Transforms CSV files using R expressions. This allows applying arithmetic functions to numeric columns and combining columns from different CSV files.
The inputs are one to two CSV files. The R expressions are evaluated and are expected to return R matrices, data frames or vectors that are concatenated to a final result. Concatenations is done on columns, so each transformation creates additional columns to the output. Transformations should create items having the same number of rows. However, the expression may yield a single string or number that is duplicated to fit the number of rows.

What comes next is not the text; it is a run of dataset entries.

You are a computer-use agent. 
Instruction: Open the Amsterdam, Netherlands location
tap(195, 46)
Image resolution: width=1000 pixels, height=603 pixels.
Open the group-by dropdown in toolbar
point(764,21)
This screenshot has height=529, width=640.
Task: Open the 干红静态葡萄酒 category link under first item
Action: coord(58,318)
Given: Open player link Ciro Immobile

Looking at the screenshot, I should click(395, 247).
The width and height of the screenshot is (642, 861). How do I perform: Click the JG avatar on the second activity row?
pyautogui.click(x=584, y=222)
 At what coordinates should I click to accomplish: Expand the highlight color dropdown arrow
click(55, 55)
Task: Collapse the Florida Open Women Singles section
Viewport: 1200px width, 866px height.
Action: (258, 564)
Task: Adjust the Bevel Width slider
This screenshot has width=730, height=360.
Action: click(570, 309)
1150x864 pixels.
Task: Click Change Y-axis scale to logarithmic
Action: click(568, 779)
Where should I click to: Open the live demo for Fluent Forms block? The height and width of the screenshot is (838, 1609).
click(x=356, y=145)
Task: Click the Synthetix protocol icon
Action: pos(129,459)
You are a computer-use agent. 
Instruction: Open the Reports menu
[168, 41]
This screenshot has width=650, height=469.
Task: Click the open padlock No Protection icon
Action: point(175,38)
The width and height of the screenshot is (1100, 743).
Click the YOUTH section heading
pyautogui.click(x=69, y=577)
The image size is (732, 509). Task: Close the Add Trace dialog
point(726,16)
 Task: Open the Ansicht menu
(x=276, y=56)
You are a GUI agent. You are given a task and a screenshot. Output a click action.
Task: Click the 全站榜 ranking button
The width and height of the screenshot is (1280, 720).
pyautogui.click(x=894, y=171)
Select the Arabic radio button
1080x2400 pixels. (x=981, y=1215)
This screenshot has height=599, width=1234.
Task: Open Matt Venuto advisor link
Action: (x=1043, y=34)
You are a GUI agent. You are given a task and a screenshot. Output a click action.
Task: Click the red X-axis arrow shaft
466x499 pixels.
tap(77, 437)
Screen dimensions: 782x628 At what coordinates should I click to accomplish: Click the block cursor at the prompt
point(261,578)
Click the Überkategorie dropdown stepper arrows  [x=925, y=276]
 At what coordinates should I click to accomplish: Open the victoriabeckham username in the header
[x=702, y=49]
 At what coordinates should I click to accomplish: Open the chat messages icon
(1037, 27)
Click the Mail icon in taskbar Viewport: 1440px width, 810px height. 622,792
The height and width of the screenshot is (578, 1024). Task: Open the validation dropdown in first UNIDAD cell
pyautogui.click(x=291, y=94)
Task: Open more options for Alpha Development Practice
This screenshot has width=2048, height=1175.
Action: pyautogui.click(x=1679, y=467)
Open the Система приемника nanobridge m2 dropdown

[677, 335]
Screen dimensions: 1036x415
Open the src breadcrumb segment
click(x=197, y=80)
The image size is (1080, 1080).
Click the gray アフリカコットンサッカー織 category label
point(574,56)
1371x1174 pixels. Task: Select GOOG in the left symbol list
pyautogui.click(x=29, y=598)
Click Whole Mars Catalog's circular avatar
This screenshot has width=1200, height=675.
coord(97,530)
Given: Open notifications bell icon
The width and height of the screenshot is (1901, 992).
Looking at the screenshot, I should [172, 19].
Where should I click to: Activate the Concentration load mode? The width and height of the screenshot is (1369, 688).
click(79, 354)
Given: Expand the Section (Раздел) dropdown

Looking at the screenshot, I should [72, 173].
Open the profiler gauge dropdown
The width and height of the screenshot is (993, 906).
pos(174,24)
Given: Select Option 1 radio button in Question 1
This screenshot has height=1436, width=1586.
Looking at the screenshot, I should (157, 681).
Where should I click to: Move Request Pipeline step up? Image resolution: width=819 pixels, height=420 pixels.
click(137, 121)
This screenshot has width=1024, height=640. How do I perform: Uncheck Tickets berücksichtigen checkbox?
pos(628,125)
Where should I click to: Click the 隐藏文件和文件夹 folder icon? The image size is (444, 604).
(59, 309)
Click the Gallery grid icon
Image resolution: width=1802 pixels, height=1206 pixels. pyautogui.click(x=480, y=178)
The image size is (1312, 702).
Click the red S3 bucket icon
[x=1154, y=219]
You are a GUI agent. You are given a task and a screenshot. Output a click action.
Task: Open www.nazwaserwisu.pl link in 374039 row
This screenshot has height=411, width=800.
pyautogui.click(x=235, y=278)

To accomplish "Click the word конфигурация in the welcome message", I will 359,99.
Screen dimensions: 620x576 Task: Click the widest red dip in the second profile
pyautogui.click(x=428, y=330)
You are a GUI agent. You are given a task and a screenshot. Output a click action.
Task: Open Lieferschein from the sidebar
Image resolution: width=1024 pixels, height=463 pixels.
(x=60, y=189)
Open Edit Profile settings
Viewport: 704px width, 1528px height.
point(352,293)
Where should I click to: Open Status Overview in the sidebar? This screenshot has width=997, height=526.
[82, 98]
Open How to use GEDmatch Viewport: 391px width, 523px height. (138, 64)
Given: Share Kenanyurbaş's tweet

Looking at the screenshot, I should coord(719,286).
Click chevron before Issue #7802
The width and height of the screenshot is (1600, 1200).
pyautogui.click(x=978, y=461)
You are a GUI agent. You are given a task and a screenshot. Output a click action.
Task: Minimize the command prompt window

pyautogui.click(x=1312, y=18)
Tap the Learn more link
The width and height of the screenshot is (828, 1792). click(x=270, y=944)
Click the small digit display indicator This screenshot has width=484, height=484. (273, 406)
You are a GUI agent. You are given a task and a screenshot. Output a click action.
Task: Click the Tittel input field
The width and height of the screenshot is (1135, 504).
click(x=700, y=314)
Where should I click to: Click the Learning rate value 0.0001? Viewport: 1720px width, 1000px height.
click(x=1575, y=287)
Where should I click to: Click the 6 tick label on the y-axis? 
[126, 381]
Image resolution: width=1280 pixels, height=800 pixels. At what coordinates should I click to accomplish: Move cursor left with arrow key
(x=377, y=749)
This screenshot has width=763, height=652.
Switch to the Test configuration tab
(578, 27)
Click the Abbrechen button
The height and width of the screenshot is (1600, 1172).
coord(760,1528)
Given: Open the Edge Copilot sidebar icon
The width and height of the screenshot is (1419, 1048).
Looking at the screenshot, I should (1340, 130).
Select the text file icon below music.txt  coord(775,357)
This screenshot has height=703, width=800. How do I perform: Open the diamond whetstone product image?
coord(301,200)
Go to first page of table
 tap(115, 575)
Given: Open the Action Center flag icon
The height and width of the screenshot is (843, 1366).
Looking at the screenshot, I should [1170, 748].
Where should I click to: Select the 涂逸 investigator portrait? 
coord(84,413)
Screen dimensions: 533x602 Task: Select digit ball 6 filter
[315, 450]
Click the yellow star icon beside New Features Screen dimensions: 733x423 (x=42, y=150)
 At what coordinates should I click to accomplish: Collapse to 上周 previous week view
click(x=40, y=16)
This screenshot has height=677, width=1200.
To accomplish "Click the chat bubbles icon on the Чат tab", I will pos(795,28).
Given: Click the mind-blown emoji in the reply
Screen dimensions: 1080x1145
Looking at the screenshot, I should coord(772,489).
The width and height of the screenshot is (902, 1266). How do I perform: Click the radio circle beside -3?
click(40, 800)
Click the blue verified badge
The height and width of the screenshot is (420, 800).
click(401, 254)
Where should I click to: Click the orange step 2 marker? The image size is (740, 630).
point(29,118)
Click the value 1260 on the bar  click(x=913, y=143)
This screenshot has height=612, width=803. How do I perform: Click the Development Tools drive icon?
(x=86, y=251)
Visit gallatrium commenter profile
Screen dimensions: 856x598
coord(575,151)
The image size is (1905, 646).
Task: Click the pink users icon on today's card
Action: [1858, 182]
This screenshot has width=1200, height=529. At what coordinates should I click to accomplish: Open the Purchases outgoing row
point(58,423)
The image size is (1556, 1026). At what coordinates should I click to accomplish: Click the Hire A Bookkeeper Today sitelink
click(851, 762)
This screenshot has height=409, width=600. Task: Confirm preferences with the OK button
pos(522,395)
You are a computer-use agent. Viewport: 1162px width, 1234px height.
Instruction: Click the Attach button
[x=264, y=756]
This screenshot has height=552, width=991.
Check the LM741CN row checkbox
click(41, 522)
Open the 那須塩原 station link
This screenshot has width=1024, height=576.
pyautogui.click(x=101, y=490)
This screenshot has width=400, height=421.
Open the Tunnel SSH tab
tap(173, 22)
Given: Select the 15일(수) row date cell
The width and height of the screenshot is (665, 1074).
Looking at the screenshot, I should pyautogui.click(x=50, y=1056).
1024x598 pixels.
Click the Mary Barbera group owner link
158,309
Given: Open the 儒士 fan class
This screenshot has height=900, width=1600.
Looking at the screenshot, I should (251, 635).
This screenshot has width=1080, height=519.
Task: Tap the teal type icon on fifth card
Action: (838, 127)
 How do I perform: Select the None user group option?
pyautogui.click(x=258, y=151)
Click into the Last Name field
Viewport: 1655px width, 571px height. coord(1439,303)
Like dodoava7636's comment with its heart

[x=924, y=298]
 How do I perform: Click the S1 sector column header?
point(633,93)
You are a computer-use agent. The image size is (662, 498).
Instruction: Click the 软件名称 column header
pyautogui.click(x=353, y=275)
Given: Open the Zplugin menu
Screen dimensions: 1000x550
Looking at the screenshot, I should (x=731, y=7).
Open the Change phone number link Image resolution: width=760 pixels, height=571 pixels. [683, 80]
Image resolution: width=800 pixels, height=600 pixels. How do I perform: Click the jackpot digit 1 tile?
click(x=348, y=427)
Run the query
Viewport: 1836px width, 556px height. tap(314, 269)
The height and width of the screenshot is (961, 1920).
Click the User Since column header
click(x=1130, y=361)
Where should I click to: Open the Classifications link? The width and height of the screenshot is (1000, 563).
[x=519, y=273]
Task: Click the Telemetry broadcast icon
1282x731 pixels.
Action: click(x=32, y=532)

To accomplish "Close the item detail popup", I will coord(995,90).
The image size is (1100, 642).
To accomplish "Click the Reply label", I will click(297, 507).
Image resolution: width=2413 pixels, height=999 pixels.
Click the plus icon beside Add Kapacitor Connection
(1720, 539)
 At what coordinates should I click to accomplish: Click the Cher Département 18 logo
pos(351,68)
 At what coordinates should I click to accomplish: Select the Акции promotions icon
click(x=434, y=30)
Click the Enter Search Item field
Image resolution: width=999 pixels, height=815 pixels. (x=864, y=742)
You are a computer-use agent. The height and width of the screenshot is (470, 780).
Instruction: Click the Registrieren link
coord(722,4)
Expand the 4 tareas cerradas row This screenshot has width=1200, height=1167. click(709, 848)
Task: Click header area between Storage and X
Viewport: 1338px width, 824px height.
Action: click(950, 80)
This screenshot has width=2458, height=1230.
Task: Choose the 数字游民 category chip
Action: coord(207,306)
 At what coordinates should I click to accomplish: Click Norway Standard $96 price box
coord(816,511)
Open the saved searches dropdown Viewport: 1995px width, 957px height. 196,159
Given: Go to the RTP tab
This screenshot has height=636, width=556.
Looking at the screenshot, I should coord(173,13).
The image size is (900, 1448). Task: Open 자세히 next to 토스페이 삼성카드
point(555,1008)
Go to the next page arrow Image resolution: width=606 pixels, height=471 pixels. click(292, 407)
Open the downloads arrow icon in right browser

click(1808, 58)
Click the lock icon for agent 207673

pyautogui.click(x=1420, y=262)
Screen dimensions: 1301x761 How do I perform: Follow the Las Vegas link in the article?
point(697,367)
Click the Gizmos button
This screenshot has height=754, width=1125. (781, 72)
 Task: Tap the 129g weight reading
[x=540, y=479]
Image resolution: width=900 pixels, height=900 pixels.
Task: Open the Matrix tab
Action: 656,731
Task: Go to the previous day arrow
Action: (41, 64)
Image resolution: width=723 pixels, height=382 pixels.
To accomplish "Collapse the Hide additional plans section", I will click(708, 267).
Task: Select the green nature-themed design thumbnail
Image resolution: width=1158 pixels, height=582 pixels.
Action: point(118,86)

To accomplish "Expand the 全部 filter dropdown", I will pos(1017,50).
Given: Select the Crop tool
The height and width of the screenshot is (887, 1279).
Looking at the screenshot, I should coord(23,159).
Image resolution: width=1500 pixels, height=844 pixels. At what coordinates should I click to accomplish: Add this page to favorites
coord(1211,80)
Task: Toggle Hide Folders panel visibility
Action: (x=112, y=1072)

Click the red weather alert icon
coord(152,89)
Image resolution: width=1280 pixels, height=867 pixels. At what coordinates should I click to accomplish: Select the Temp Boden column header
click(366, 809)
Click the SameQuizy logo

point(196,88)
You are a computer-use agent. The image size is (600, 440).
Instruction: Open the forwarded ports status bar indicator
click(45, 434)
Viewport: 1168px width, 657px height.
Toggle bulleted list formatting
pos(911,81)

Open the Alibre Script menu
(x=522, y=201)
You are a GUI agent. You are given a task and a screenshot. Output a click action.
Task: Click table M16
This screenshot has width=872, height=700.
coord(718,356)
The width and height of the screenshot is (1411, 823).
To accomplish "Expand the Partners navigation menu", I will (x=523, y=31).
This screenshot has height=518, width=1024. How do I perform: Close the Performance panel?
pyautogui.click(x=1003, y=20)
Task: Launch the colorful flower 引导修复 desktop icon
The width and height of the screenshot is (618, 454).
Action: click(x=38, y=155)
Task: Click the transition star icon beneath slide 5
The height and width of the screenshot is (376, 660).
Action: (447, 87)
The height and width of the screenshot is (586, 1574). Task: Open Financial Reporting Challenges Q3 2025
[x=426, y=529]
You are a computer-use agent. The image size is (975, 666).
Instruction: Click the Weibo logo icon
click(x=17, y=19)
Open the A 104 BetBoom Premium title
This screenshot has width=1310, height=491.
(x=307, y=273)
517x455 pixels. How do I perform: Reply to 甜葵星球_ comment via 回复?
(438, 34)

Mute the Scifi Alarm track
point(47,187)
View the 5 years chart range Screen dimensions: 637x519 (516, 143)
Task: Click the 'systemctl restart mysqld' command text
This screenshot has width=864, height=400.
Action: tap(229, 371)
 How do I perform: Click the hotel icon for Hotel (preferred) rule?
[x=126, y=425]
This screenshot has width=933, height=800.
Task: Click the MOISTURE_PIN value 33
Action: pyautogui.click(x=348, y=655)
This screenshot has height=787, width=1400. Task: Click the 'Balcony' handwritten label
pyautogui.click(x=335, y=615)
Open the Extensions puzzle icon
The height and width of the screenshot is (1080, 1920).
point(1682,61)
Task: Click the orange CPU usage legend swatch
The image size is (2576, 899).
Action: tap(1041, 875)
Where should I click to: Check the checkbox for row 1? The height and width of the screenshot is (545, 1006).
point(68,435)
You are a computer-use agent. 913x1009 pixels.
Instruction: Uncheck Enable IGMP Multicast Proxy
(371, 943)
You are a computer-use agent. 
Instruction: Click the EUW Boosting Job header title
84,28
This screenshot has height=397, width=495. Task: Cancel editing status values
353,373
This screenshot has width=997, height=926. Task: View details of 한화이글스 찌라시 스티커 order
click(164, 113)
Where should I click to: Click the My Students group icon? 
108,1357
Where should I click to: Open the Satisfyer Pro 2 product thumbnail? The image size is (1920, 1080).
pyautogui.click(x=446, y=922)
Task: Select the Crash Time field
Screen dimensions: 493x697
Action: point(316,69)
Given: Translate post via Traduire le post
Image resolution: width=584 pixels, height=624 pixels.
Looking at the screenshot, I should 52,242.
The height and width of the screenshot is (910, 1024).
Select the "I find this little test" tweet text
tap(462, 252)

In the expressions, "csv1" and "csv2" are R data frames containing contents of the input files; "csv2" is defined only if the csv2 input is given. The numeric columns of csv1 and csv2 are visible as R matrices "matrix1" and "matrix2". If there are no numeric columns, these are empty.
Version | 1.1 |
---|---|
Bundle | tools |
Categories | Preprocessing |
Specialties | generic |
Authors | Kristian Ovaska (kristian.ovaska@helsinki.fi) |
Issue tracker | View/Report issues |
Requires | R |
Source files | component.xml CSVTransformer.r |
Usage | Example with default values |
Name | Type | Mandatory | Description |
---|---|---|---|
csv1 | CSV | Optional | Input file 1. |
csv2 | CSV | Optional | Input file 2. |
columnNamesFile | IDList | Optional | Column names for output. Overridden by the 'columnNames' parameter. |
array | Array<CSV> | Optional | Input CSV Array. Variables are named csv.[key] and matrix.[key] |
Name | Type | Description |
---|---|---|
out | T (generic) | Transformed output. The first column(s) are created using transform1, the next column(s) using transform2, and so on. |
Name | Type | Default | Description |
---|---|---|---|
columnNames | string | "" | R expression that evaluates to the column names of the result CSV file. The evaluated vector must have the same number of items as there are columns in the output. If empty, column names are taken from the input CSV files; depending on the transforms, some column names may be automatically generated. |
combineFunction | string | "cbind" | R expression that combines the transformations. Defaults to cbind, that joins by columns. Use rbind to join by rows. |
transform1 | string | (no default) | R expression that evaluates to a matrix, data frame, vector or constant. The expression may refer to data frames "csv1" and "csv2" (only if csv2 is given) and matrices "matrix1" and "matrix2" (only if csv2 is given). |
transform2 | string | "" | Transformation expression 2. If empty, no transformation is done. |
transform3 | string | "" | Transformation expression 3. If empty, no transformation is done. |
transform4 | string | "" | Transformation expression 4. If empty, no transformation is done. |
transform5 | string | "" | Transformation expression 5. If empty, no transformation is done. |
transform6 | string | "" | Transformation expression 6. If empty, no transformation is done. |
transform7 | string | "" | Transformation expression 7. If empty, no transformation is done. |
transform8 | string | "" | Transformation expression 8. If empty, no transformation is done. |
transform9 | string | "" | Transformation expression 9. If empty, no transformation is done. |
Test case | Parameters▼ | IN csv1 |
IN csv2 |
IN columnNamesFile |
IN array |
OUT out |
---|---|---|---|---|---|---|
case1 | properties | csv1 | csv2 | (missing) | (missing) | out |
transform1=csv1[,c("C1","C2")], |
||||||
case2_colnames | properties | csv1 | csv2 | (missing) | (missing) | out |
transform1=csv1[,c("C1","C2")], |
||||||
case3_matrix | properties | csv1 | csv2 | (missing) | (missing) | out |
transform1=(matrix1+matrix2)/2 |
||||||
case4_reusing_transformed | properties | csv1 | csv2 | (missing) | (missing) | out |
transform1=cbind(csv1[,c("C1","N1")],csv2[,"N3"],100*csv1[,"N1"]/csv2[,"N3"]), |
||||||
case5_colInput | properties | csv1 | csv2 | columnNamesFile | (missing) | out |
transform1=csv1[,c("C1","C2")], |
||||||
case6_join_by_row | properties | csv1 | csv2 | (missing) | (missing) | out |
transform1=t(csv1[,c("C2")]), |
||||||
case7_array | properties | (missing) | (missing) | (missing) | array | out |
transform1=csv.key1[,c("C1","C2")], |